====== AVAILABLE RECORDS
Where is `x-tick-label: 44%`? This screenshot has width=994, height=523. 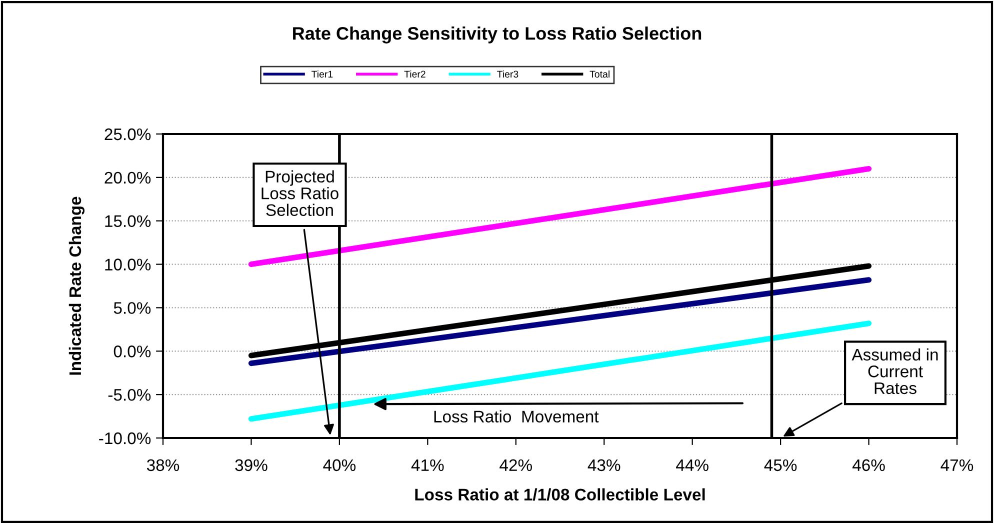
x-tick-label: 44% is located at coordinates (692, 466).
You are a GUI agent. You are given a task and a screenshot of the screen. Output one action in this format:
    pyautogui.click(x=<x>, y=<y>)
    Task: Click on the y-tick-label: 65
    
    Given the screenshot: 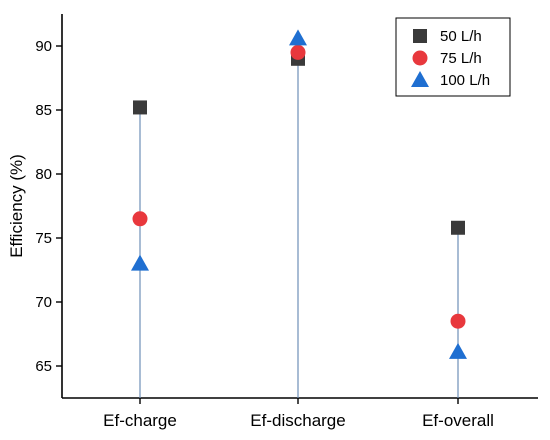 What is the action you would take?
    pyautogui.click(x=44, y=366)
    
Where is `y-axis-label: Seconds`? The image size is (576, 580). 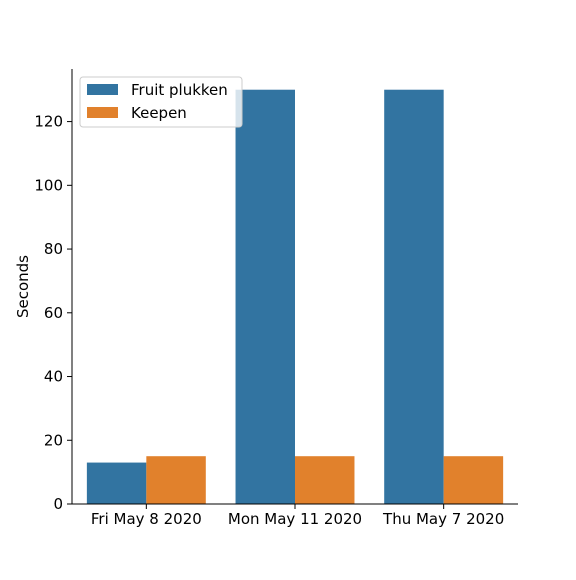 y-axis-label: Seconds is located at coordinates (23, 286).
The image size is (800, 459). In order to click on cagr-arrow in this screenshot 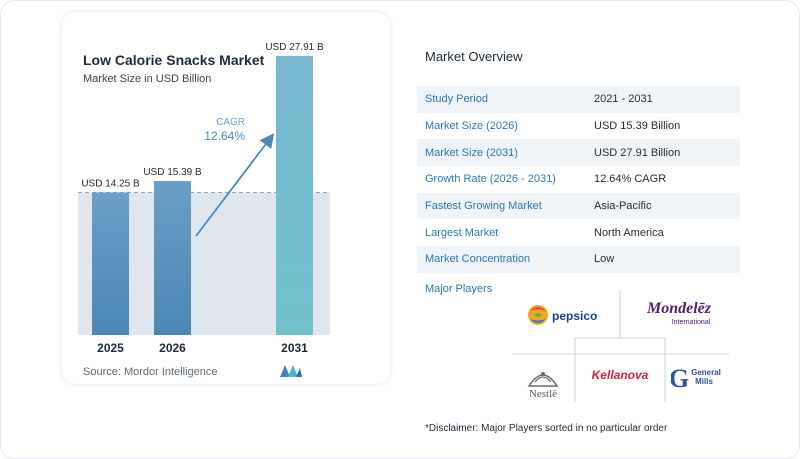, I will do `click(235, 185)`.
============
Copy the records from the start through the line containing "x-tick-label: 44% is", substituting "image" for "screenshot" and keeping everything else the same. Leave the pictures out.

* **ANSWER TO THIS PROBLEM**
Where is `x-tick-label: 44%`? This image has width=994, height=523. 
x-tick-label: 44% is located at coordinates (692, 466).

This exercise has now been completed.